Important Information
Prions and Prion-like Proteins
Prions and prion-like proteins are defined as proteins (human or animal) that fall into one of the below categories:
- Proteins that are highly associated with proteinpathies, including, but not limited to:
- Major prion protein/PrP/CD230 (Creutzfeldt-Jakob Disease [CJD], variant Creutzfeldt-Jakob Disease [vCJD], Kuru, fatal familial insomnia, bovine spongiform encephalopathy, Gerstmann Straussler-Scheinker syndrome)
- Alpha-synuclein (Parkinson’s disease)
- Tau, beta-amyloid (Alzheimer’s disease)
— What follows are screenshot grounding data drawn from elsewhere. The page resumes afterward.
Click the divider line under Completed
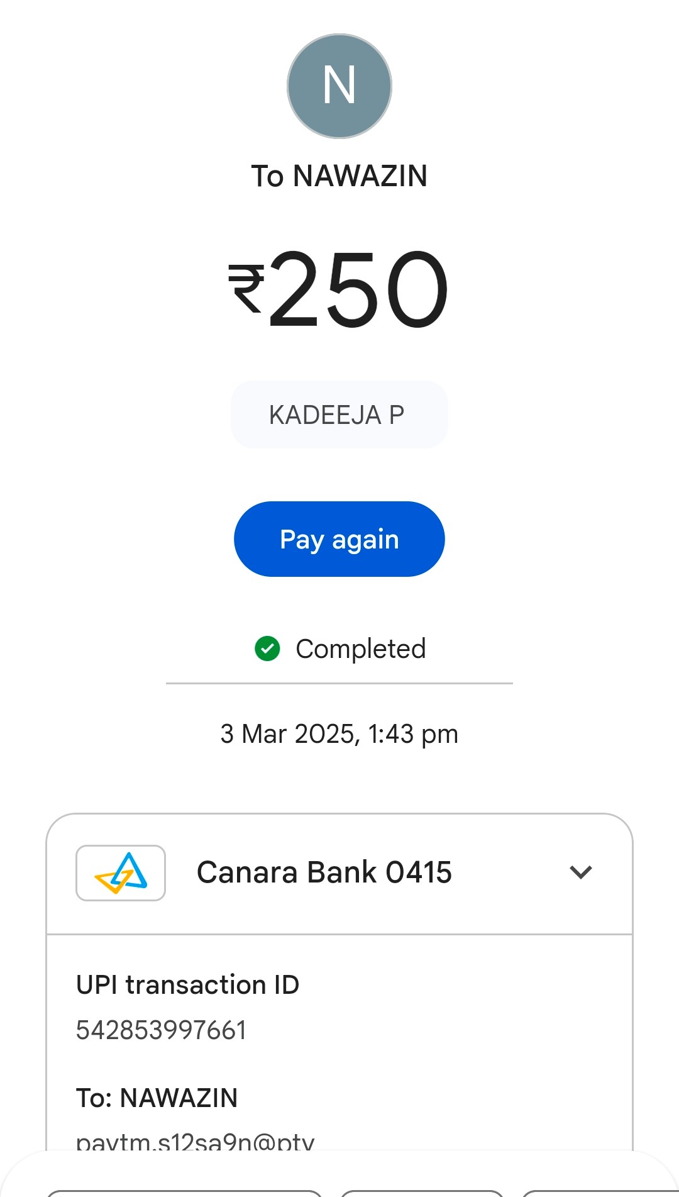 tap(340, 683)
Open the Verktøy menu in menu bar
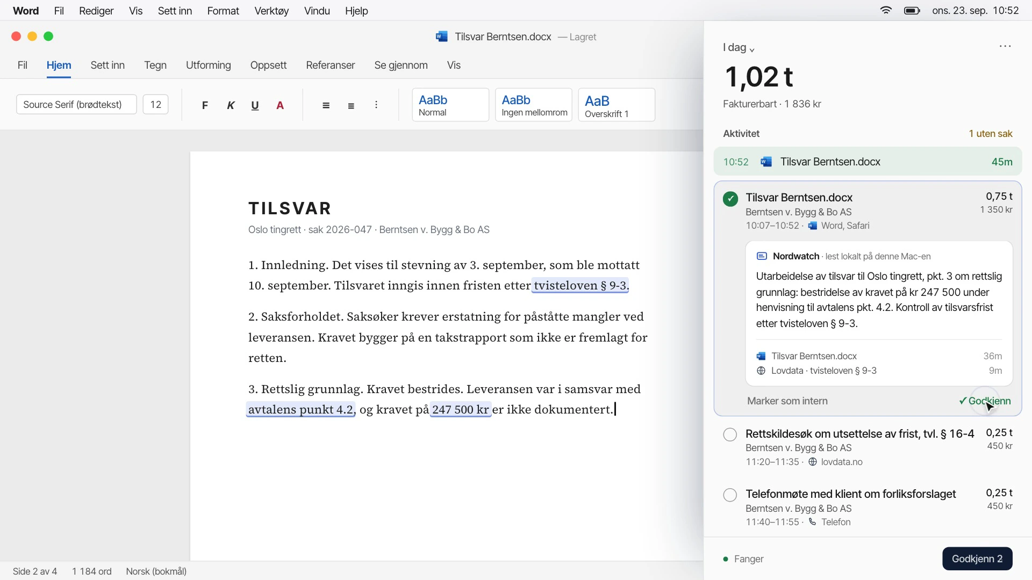1032x580 pixels. [x=271, y=11]
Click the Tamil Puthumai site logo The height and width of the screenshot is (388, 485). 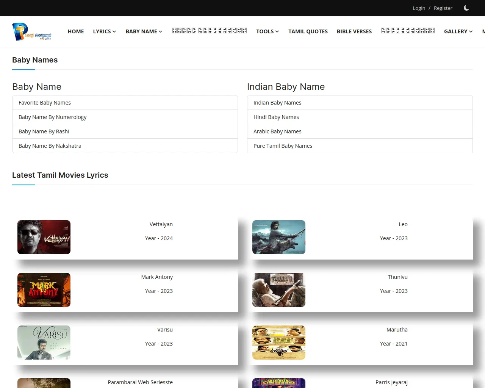32,32
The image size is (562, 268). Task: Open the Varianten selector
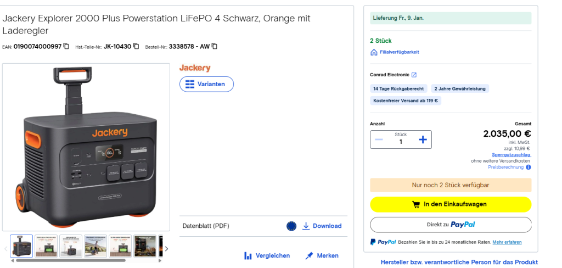(206, 84)
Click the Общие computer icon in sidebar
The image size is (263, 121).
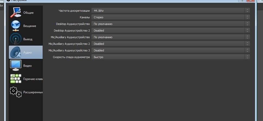pyautogui.click(x=16, y=13)
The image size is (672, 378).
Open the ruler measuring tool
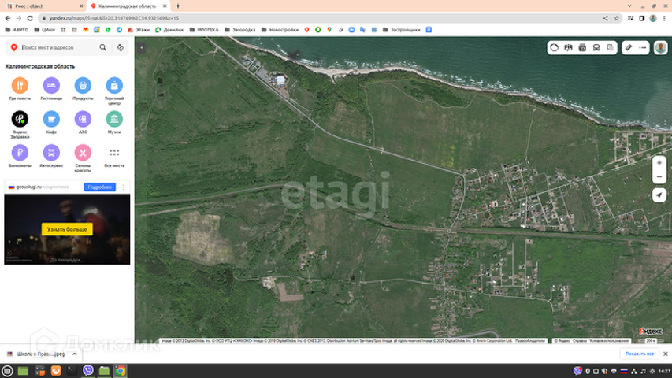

- Tau, RNA-binding protening Fused in Sarcome (FUS) (Frontotemporal lobar dementias)
- Polyglutamine-containing proteins (polyQ) (Huntington’s disease)
- Superoxide dismutase 1 (SOD1); transactivations response element (TAR) DNA-binding protein-43 (TDP- 43); RNA-binding proteing Fused in Sarcoma (FUS); Ubiquilin (ALS/Lou Gehrig’s disease)
- Proteins that confer a disease state that is transmissible from cell to cell.
- Proteins that have a fibrillar or aggregated form that has been shown to “seed” a pathology associated with a disease.